A day earlier, the IMF provided Pakistani authorities with the Memorandum of Economic and Financial Policies (MEFP) after finalising key outlines of the 2026–27 budget, while also urging more frequent revisions in oil prices.
Pakistan and the IMF exchanged drafts of the MEFP to reach a staff-level agreement for the third review and the release of the fourth tranche under the $7 billion Extended Fund Facility (EFF) and $1.4 billion under the Resilience and Sustainability Facility (RSF), The News reported.
The IMF had sought a budgetary and fiscal framework for the 2026-27 budget, envisaging the Federal Board of Revenue (FBR)’s tax collection target of Rs15.08 trillion.
The current fiscal year’s FBR target has been revised downward from Rs13.79 trillion to Rs13.4 trillion for the end of June 2026. Earlier, the target had been reduced from Rs14.13 trillion to Rs13.79 trillion.
The IMF has also requested Islamabad to readjust petroleum, oil, and lubricant (POL) prices more frequently.

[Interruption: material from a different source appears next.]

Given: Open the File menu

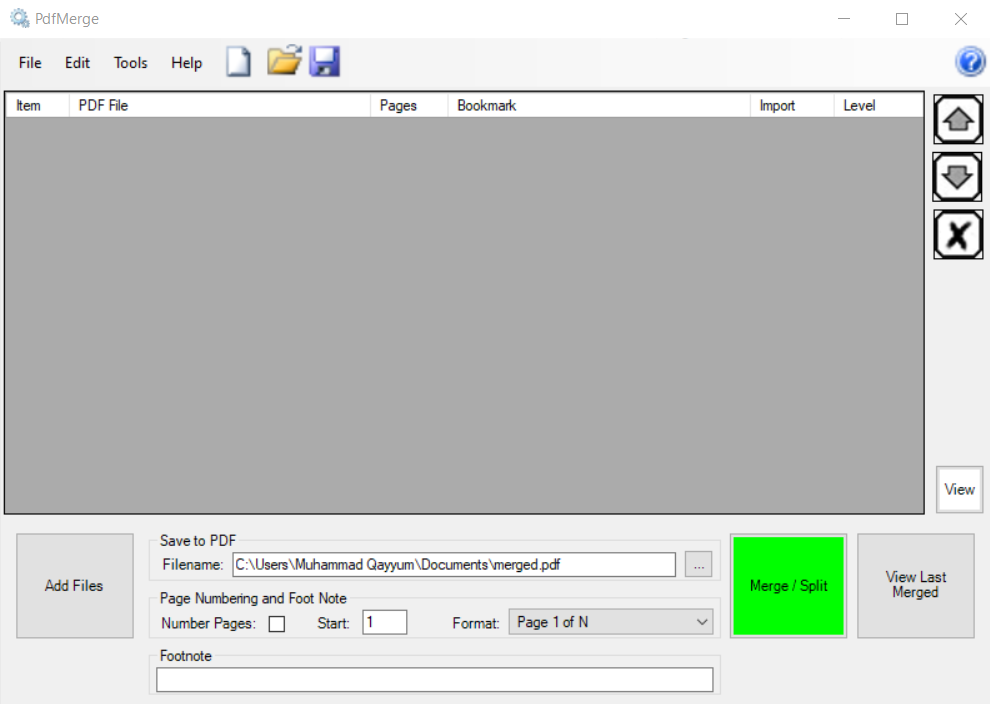Looking at the screenshot, I should coord(29,62).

The government had recently moved from reviewing prices fortnightly to weekly adjustments.
The IMF seeks faster price resets, reflecting fluctuations in international markets.
It must be noted that Pakistani authorities are negotiating with the IMF to determine an appropriate timeframe for more frequent adjustments, but it remains unclear whether the Fund expects changes twice a week or on a daily basis, an official said.
This is a developing story and is being updated with more details.